If we are creating guidelines for reproducible research and the bioinformatics community already have two community like conda and biocontainers to create guidelines about how to deploy containers, how to build them.. what is the point of avoiding them? You can have your own container during the development process, however when you are in the process of making your publication your containers should be release and properly annotated using the biocontainers guidelines and namespace.
This is like saying that the proteomics data can be public in a university FTP, when we have progressed a lot in ProteomeXchange.
Therefore, I prefer @bittremieux suggestion
Hi guys,
Based on this discussion and an offline one with @ypriverol I updated my proposal. Since we are the first guideline to target Docker containers as well, I believe that this should be highlighted.
Category: Containers
Name: If containers are used in the analysis, they should be referenced following, for example, the BioContainers guidelines
Category: "bronze"
Description: If containers, such as Docker or Singularity containers, are used in the analysis
they should be referenced through stable version numbers.

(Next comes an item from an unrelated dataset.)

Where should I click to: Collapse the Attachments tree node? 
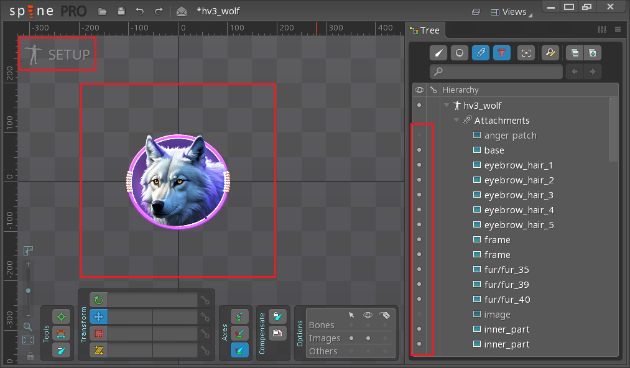[456, 121]
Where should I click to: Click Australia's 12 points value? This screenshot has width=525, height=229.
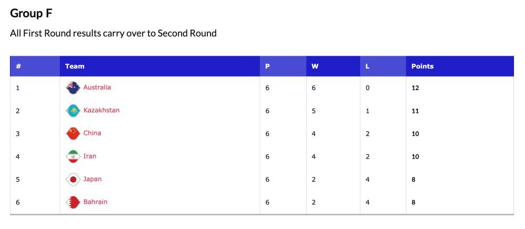pos(415,88)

This explicitly relates to not
using the ":latest" tag for Docker images as these are bound to change upon new releases
of the software. Detailed suggestions can be found in the BioContainers documentation
Fields: "all"
Name: If containers are used in the analysis, these should be available in a public repository using non-personal namespaces
Category: "silver"
Description: If containers, such as Docker or Singularity containers, are used in the analysis
they should be available through a public repository, such as Docker Hub. The namespace used to make this image publicly available should not be under a "private", user-based namespace but should use some kind of institutional namespace where long-term availability is ensured. This addresses the risk, that if private namespaces are used and the person changes careers, the namespace might be deleted and the images thus lost.
Fields: "all"
Name: Containers should be available in dedicated repositories such as BioContainers
Category: "gold"
Description: Dedicated namespaces for bioinformatics tools ensure minimum standards of the containers and their long-term availability. Additionally, they have mechanisms in place to also support a wider range of platforms, such as BioConda.
Fields: "all"
Hi guys,
I've now added the proposed new items to the document. If you agree I'll close this issue and we will continue the discussion (if needed) on the different items.